Recently, I began developing a RAW file from my 2014 Acadia National Park trip and found myself creating 6 different versions of the print. It is a scene containing Birch trees along a path around Sieur de Mont. I have been working on “pathways” as a theme for many years and I was especially drawn to the light and monochrome tones of this scene.
I have decided to offer the 6 different versions as Artist’s Proofs and will decide on which to add to my regular print additions over time. The two examples here represent the extremes of the range of looks I liked. The image was made with an Olympus OMD EM-5 camera with a Panasonic 14-140mm lens handheld. In all of the versions, I converted the image to black and white.
I am especially fond of the vignette version below with a bit of sepia “toning” which gives it a timeless feeling and also one which imbues it with a sense of mystery or romanticism. It reminds me of the type of imagery that one would find in a very old book or magazine. I will be offering each Artist’s Proof framed for $225.00 which includes UV-protective, Reflection-control glass.
Not really colonial, but animals that live in the “colonial” town of Williamsburg, VA were my subjects this past weekend. The young lambs were great fun to work with, and rather frustrating (they don’t stop moving).
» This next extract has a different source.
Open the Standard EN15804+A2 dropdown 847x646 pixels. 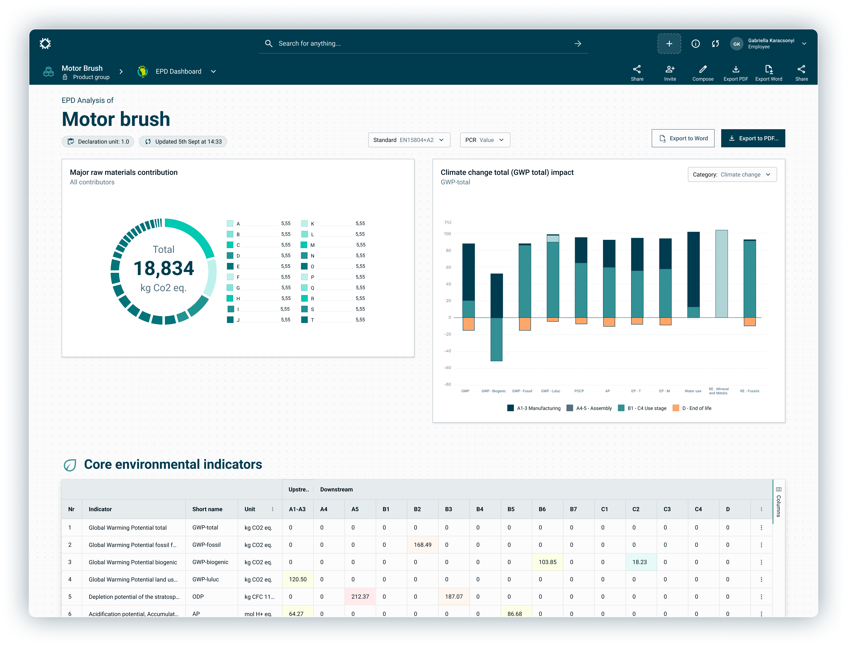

The birds and squirrels are not exactly exotic, but the setting in which to work with them is appealing to me.
The lambs are just too cute to pass up on and from the response of the other bystanders, I have company. Appropriately enough, one of the common birds found in Colonial Williamsburg is the English Sparrow (too bad it isn’t a red bird like the Cardinal, huh?).
For this venture, I worked with a Micro Four-thirds system which allowed me to pack light and be nimble. The lens that got the most work was my Panasonic 100-300mm which translates into a 200-600mm in 35mm SLR terms. This lens is not only small for its power, but is really impressively sharp! I worked handheld for most of the weekend and took advantage of the in-body image stabilization capability of my Olympus OM-D EM5 camera.
For both of these images I am composing to frame the subject within it’s setting using strong lines and design elements. Also in both cases, the “environment” has similar tonalities as the subject, i.e., a white fence for the lamb, and various browns with the sparrow.
The calendars and the clocks tell me it’s spring but I need proof. For the last couple years I have been seeking that proof along with a friend, Wayne. We head down to Longwood Gardens to be shown that spring is in fact here.
Today, however, we found proof of spring mostly lacking. There were a few initial signs that the season has changed, but most were still weeks in the making. It’s all good though, the Conservatory is always worth a visit. And a walk around the grounds, even looking much like winter, is a fine thing.
Highlights of the day included a lawn full of crocuses and a the sighting of a rather rare Long-eared Owl! Other than that, well, there’s always that amazing mushroom soup………….
Inside the Conservatory I found a drapery of flowers with a hanging pot of orchids. it had a rather magical look to it all when I compressed the view with a telephoto perspective. For todays group of images I used a Sony RX10 with a lens equivalent to a 24-200mm which gave me most of what I would need with the various subjects at Longwood.